El partido de fútbol del gobierno

Forzando una analogía con el fútbol, días atrás, el presidente Santiago Peña y el flamante jefe de Gabinete Javier Giménez hicieron un balance de gestión al llegar a la mitad del mandato, afirmando que van “ganando 2 a 0” y que ahora se viene el “segundo tiempo”.

Giménez no explicó cómo hicieron el cálculo del resultado que llevan del “partido” pero se explayó un poco más sobre la metáfora utilizada por el gobierno: “Este segundo tiempo se inicia cuando el resultado es de 2 a 0. Ese es el peor de los resultados, porque te vas al vestuario satisfecho creyendo que el partido ya se resolvió, pero esos partidos te terminan dando vuelta. El Presidente nos dijo: salgan a morder la cancha”, reveló el funcionario.

Quien conoce más o menos de fútbol, entiende que lo dicho por Giménez y Peña es contradictorio y no sirve de nada para evaluar la gestión. Parece solamente una analogía que apunta a evadir cualquier debate serio.

Es como explicarle a un hincha de fútbol que su equipo gana (supuestamente, aunque no se sabe quién ni en qué momento se hicieron los goles), pero podría perder o hasta ser goleado en el segundo tiempo del partido y la única indicación del técnico es “morder”, o sea, tratar de suplir con ánimo la ausencia de estrategia o planes concretos.
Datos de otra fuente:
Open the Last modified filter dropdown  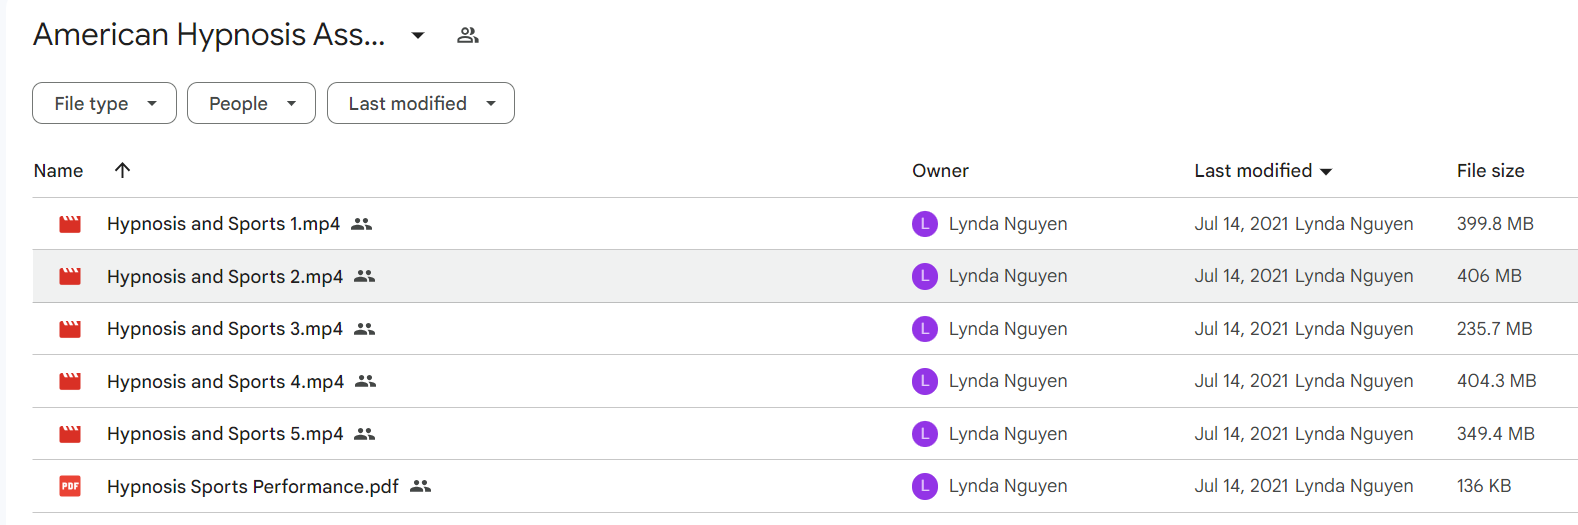click(421, 103)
Por otro lado, el presidente Peña salió en estos días a prometer que hará del Hospital Nacional de Itauguá un centro de alta complejidad de los más modernos, que será de referencia en la región. Mientras tanto, la salud pública a nivel nacional atraviesa una crisis profunda por falta de insumos, mala gestión y corrupción galopante. Tal vez, hubiera sido suficiente que el presidente dijera que mejorará la situación.

El nuevo ministro de Industria Marco Riquelme, en tanto, salió a prometer una “revolución industrial” vocablo ligado inevitablemente al periodo histórico ocurrido en Europa entre los siglos XVIII y XIX. Eso llevó a preguntarse si no estaremos un tanto atrasados como país.

Más allá de exabruptos o bromas de ocasión, el anuncio de Riquelme parece más propio de un inicio de gestión y no de un “segundo tiempo” en el que, según el técnico, solo hay que aguantar un resultado supuestamente positivo.

Lo concreto: entre un partido de fútbol de resultado incierto, promesas rimbombantes y revoluciones fuera de época, al gobierno de Peña se le avecina un periodo electoral cargado de presiones partidarias en el que, posiblemente, ni mordiendo con ganas le alcance para conseguir siquiera una derrota decorosa.